Work to be completed -
From the entries below, please output exactly the lines starting at the one containing "Switch to the first Ozon search tab" and ending at the one containing "The width and", both included.
*** Data for the task ***
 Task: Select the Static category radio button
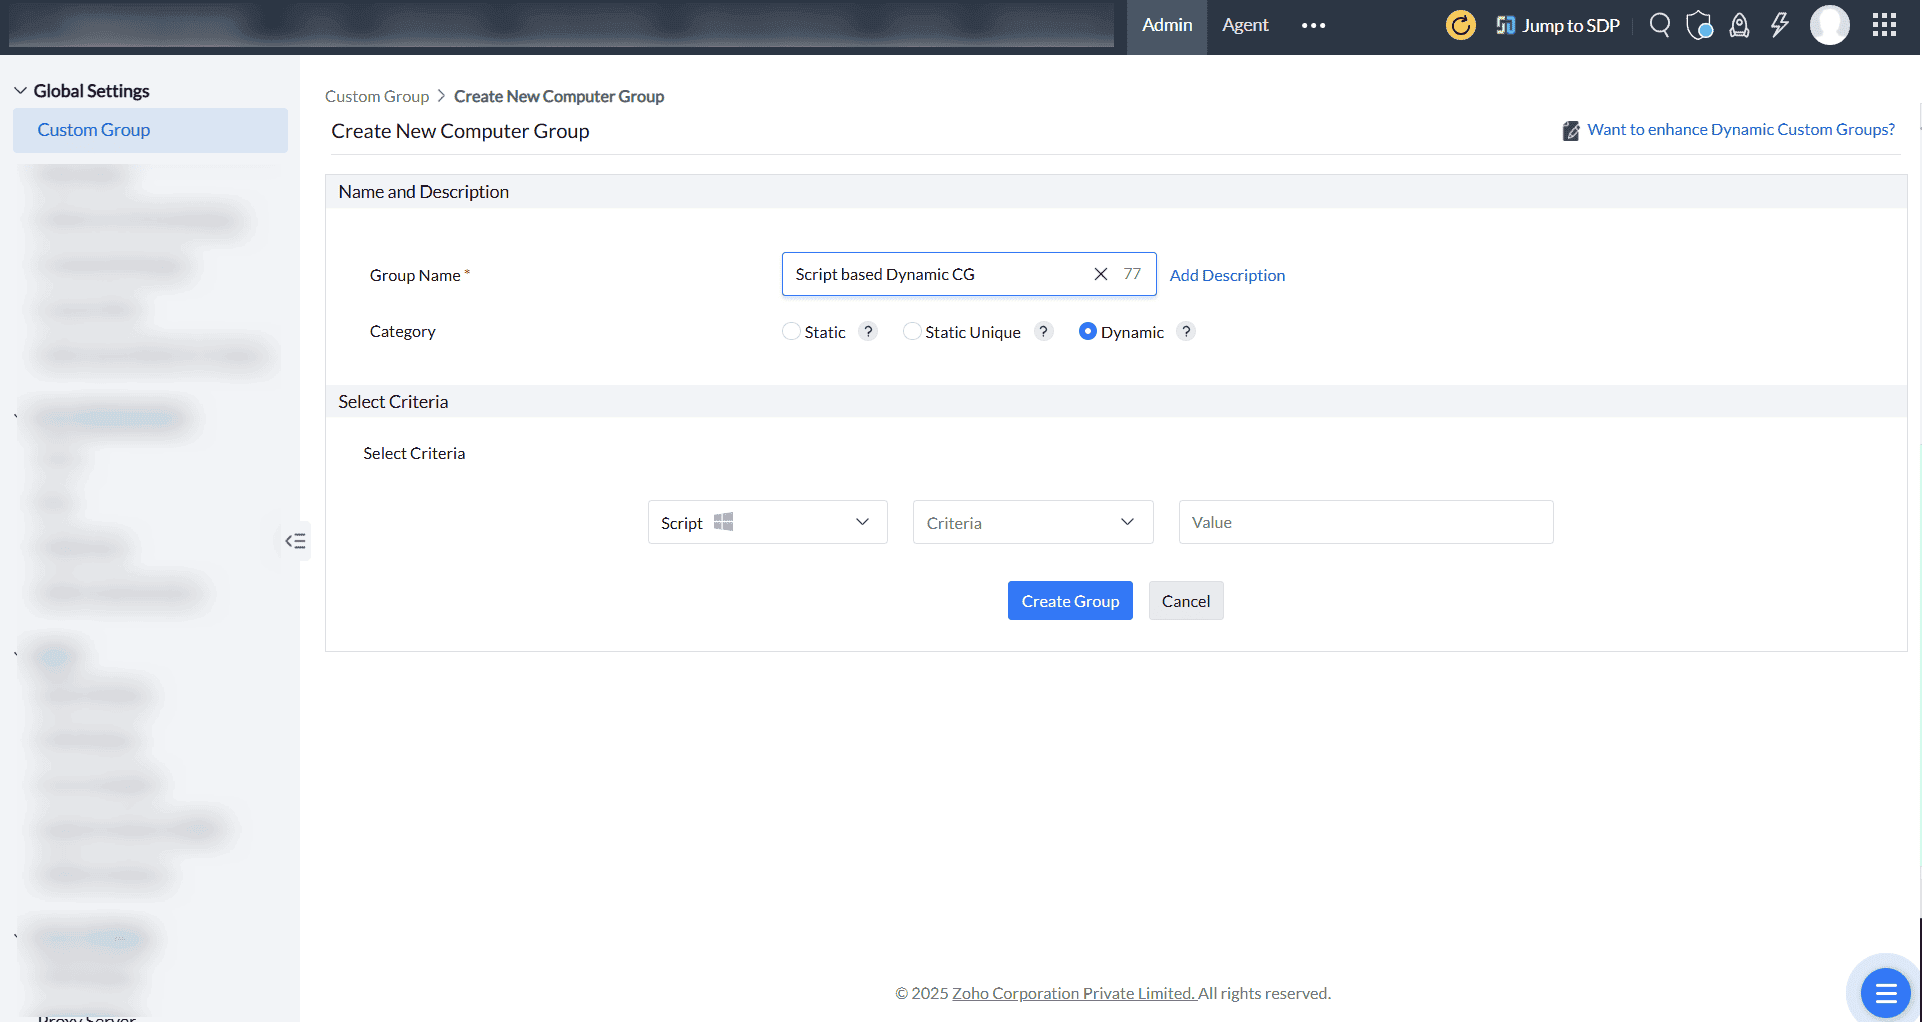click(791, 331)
*** End of Data for the task ***
*** Data for the task ***
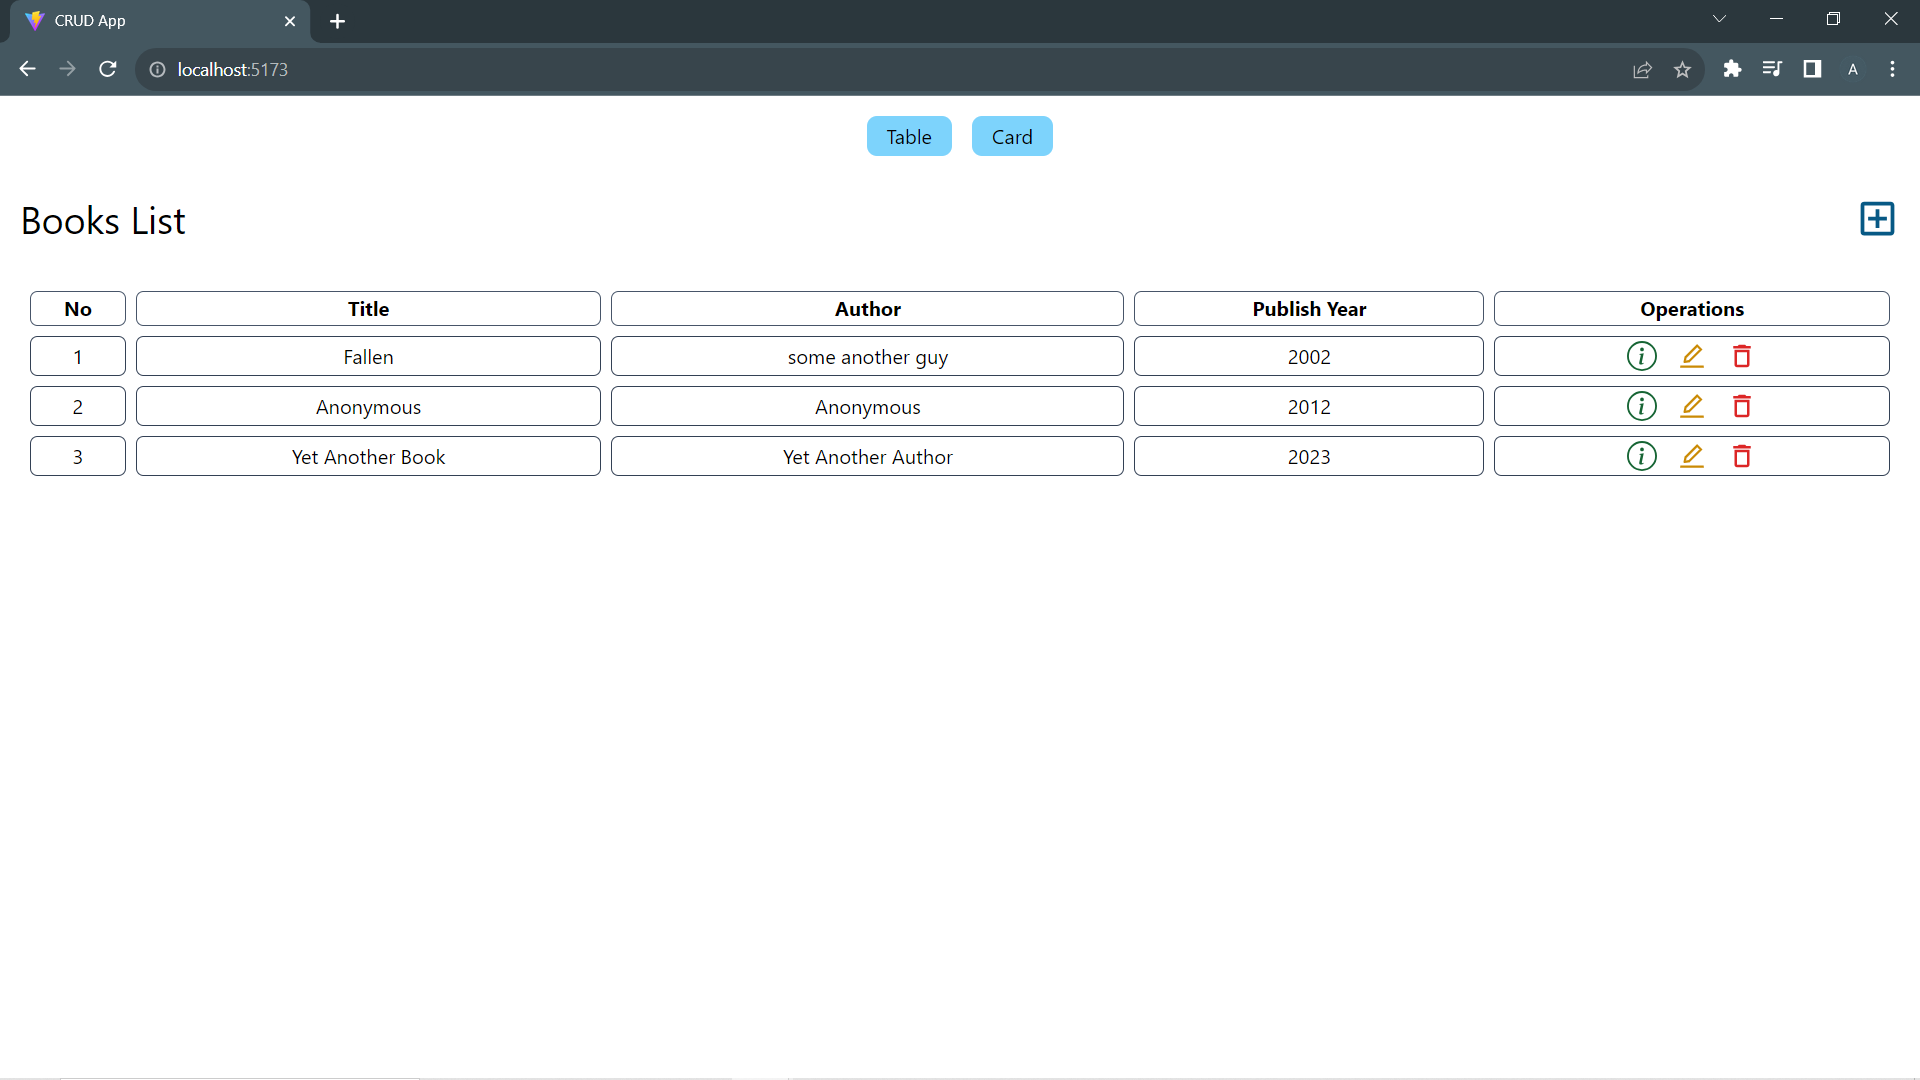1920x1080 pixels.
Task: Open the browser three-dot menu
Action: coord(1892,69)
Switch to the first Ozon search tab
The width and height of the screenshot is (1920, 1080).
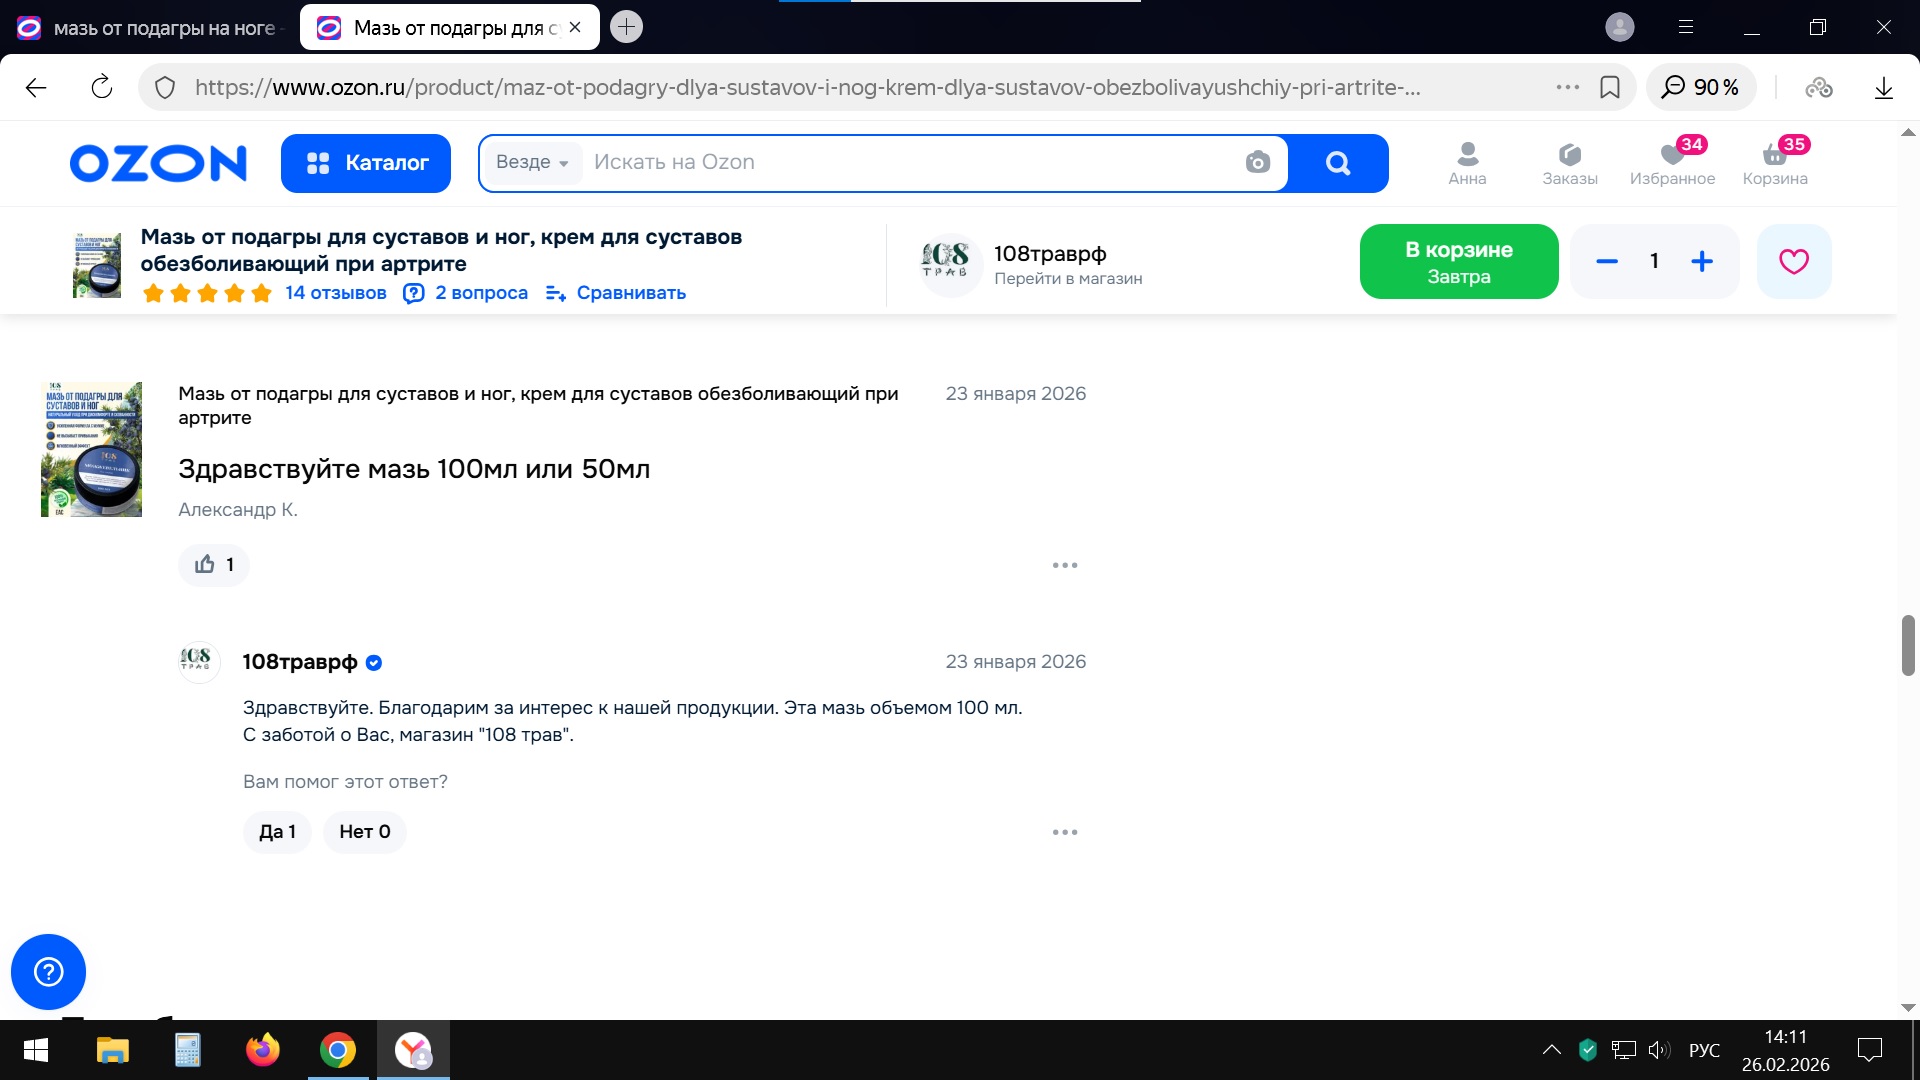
*** End of Data for the task ***
*** Data for the task ***
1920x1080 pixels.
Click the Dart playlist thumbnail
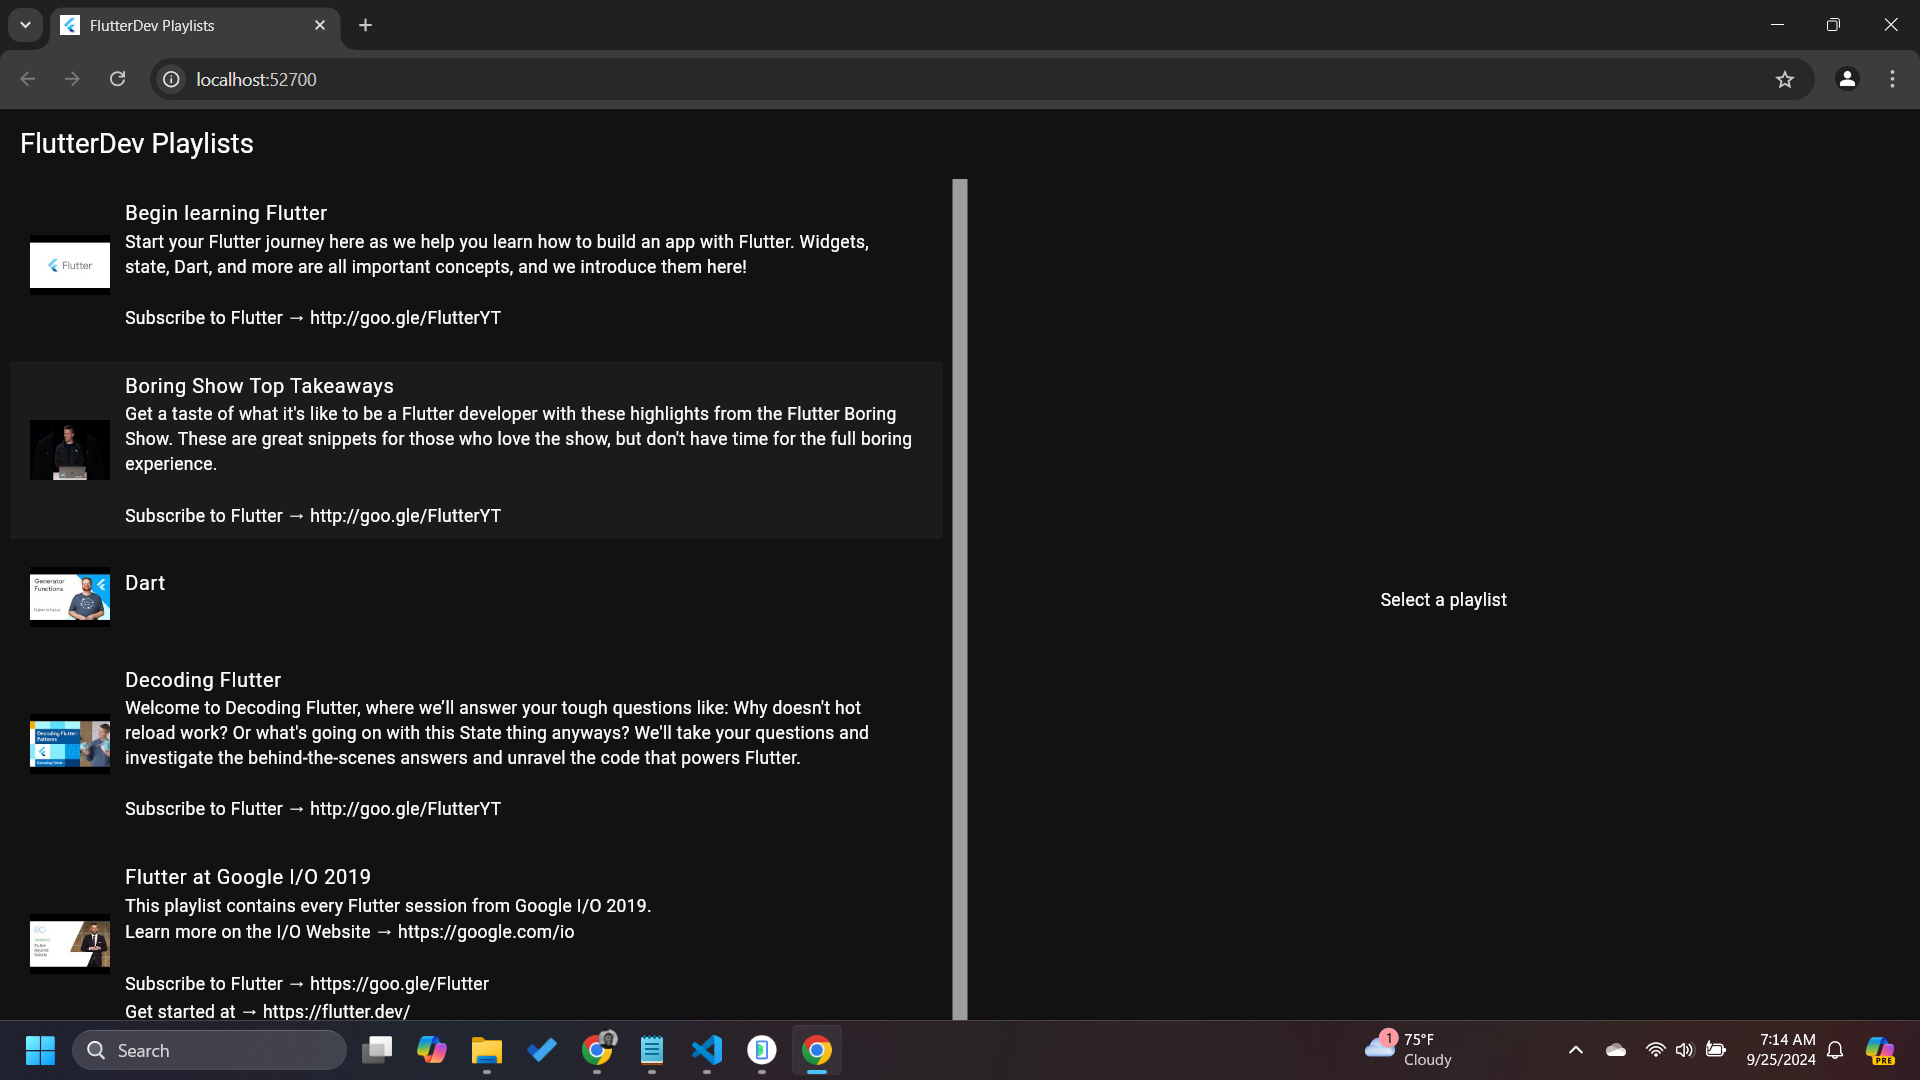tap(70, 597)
*** End of Data for the task ***
Answer section -
Switch to the first Ozon search tab
The width and height of the screenshot is (1920, 1080).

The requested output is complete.